ISIL attacks trigger secular reaction in Turkey
On the afternoon of Jan. 1 a group of young men and women staged a brief public demonstration in a teahouse in Okmeydanı, a working-class neighborhood of Istanbul, declaring that they would struggle to keep Turkey’s secular system alive and not let the propagandists of the Islamic State of Iraq and the Levant (ISIL) or similar jihadist organizations recruit people in their area.
The initiative came after the Reina nightclub attack by a gunman who killed 39 and wounded 65 people in the early hours of the year. Responsibility for the attack was claimed by ISIL on Jan. 2.

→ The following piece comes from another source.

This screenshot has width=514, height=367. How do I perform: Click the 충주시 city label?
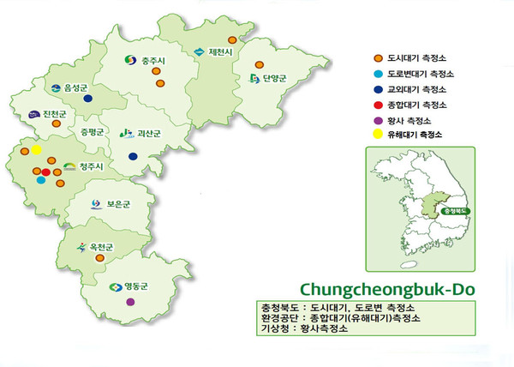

In a video broadcast by the Twitter account of the Halkevleri (People’s Houses) a young member Ergin Çevik is seen delivering a speech. “There is a flag that needs to be raised against [religious] reactionaryism,” Çevik said to locals playing card games in the teahouse. “The name of that flag is the flag of secularism. Secularism means freedom, brotherhood and struggling for a humane life. We are calling on everyone to be soldiers of this struggle. We are calling on you to bring fascists and lovers of the presidential system to account. Thank you for listening to us.”
After the video went viral, one Twitter user said the Halkevleri protesters were “inviting people to a civil war” and appealed to the Interior Ministry to “stop those traitors.”
The ministry, which had just declared a manhunt to catch the on-the-run ISIL terrorist, acted quickly on that warning. Through its official Twitter account, it said anti-terror teams had been assigned to probe the issue and the group in the video should be identified wherever they are seen.
The ministry’s reaction to this peaceful call for secularism, one of the basic principles of the Turkish constitution, triggered widespread condemnation in social media, with the main opposition Republican People’s Party (CHP) slamming the ministry and launching a hashtag reading “Secularism is not a crime.” The ministry then deleted its tweet about identifying and arresting the young people who had simply called for jihadists to be stopped and for the secular system to be defended.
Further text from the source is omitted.